> [DOCUMENT PASSAGE]
Metoprolol is a commonly utilized medication for conditions such as heart failure, atrial fibrillation, and hypertension. The mechanism of metoprolol is a cardioselective, beta-1 adrenergic receptor blocker which has the desired effects of reducing heart rate and blood pressure and increasing cardiac output. The metabolism of metoprolol occurs primarily via the CYP2D6 enzyme, with reported estimates of approximately 70–80% [1]. It has been postulated that the reduction in metoprolol metabolism leads to increased concentrations and subsequently increased adverse effects associated with the medication [2,3]. A standardization of the CYP2D6 genotype–phenotype association established four phenotype groups: ultra-rapid metabolizers (UM), normal metabolizers (NM), intermediate metabolizers (IM), and poor metabolizers (PM) (

Table 1. Predicted CYP2D6 phenotypes based on diplotypes.

Phenotype	Activity Score Range	Activity Score/Genotypes	Examples of CYP2D6 Diplotypes
Ultra-rapid metabolizer	>2.25	>2.25	*1/*1×N, *1/*2×N, *2/*2×N
Normal metabolizer	1.25 < x < 2.25	1.25 1.5 1.75 2.0 2.25	*1/*10 *1/*41, *1/*9 *10/*41×3 *1/*1, *1/*2 *2×2/*10
Intermediate metabolizer	0 < x < 1.25	0.25 0.5 0.75 1	*4/*10 *4/*41, *10/*10 *10/*41 *41/*41, *1/*5
Poor metabolizer	0	0	*3/*4, *4/*4, *5/*5, *5/*6

Table adapted from Caudle et al. (2020) [6].

). As CYP2D6 PMs have no enzyme activity, individuals in this phenotype group are expected to exhibit a several-fold increase in metoprolol concentrations compared to NMs [3,4]. It is estimated that 8% of Caucasians are PMs, while the incidence in other populations is approximately 2% [5].

Phenoconversion is a discrepancy in the patient’s genotypic prediction of drug metabolism and the true phenotypic capacity the individual demonstrates on the metabolism of a drug; in other words, it is a drug–drug interaction due to inhibition of the CYP2D6 enzyme [7,8]. Strong inhibitors of CYP2D6 decrease the enzyme activity to near zero, causing individuals who display normal or intermediate genotypes to mimic a poor metabolizer [9]. Commonly prescribed medications that are known strong inhibitors of the CYP2D6 enzyme include bupropion, fluoxetine, paroxetine, quinidine, and terbinafine [10].

> [TASK GOAL] Please copy the metoprolol passage between "Phenoconversion is a" and "and terbinafine [10].", inclusive, substituting "Phenotypic conversion" for "Phenoconversion".

> [EXTRACTED INFORMATION]

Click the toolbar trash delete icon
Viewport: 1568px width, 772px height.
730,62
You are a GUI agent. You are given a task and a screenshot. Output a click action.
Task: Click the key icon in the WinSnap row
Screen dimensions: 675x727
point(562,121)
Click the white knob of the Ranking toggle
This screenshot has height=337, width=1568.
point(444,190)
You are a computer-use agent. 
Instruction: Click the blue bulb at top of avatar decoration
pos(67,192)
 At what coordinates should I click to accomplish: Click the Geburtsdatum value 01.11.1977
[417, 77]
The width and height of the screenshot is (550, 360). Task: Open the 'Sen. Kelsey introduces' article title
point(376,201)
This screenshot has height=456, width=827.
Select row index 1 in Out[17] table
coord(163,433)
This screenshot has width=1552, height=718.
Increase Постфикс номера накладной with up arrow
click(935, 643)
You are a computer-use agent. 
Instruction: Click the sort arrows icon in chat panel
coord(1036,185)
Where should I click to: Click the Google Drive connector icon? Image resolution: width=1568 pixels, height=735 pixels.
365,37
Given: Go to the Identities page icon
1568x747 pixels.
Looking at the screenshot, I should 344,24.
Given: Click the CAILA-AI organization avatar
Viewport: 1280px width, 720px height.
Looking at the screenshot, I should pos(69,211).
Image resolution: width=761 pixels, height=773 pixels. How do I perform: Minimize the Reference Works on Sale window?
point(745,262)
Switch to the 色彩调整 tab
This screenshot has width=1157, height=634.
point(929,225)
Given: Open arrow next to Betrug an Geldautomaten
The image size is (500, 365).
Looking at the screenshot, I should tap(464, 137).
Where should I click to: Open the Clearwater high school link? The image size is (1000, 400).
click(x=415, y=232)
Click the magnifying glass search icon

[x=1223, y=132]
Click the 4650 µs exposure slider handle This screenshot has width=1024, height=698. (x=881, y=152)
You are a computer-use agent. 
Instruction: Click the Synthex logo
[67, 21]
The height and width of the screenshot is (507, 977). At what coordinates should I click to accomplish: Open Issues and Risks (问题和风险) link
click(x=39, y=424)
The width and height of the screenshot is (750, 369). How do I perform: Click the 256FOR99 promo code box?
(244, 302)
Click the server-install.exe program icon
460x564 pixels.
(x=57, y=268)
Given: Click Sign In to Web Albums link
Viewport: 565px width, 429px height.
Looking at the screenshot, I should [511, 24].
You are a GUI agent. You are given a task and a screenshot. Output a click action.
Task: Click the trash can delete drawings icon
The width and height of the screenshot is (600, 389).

> [SOLVED PROBLEM]
Phenotypic conversion is a discrepancy in the patient’s genotypic prediction of drug metabolism and the true phenotypic capacity the individual demonstrates on the metabolism of a drug; in other words, it is a drug–drug interaction due to inhibition of the CYP2D6 enzyme [7,8]. Strong inhibitors of CYP2D6 decrease the enzyme activity to near zero, causing individuals who display normal or intermediate genotypes to mimic a poor metabolizer [9]. Commonly prescribed medications that are known strong inhibitors of the CYP2D6 enzyme include bupropion, fluoxetine, paroxetine, quinidine, and terbinafine [10].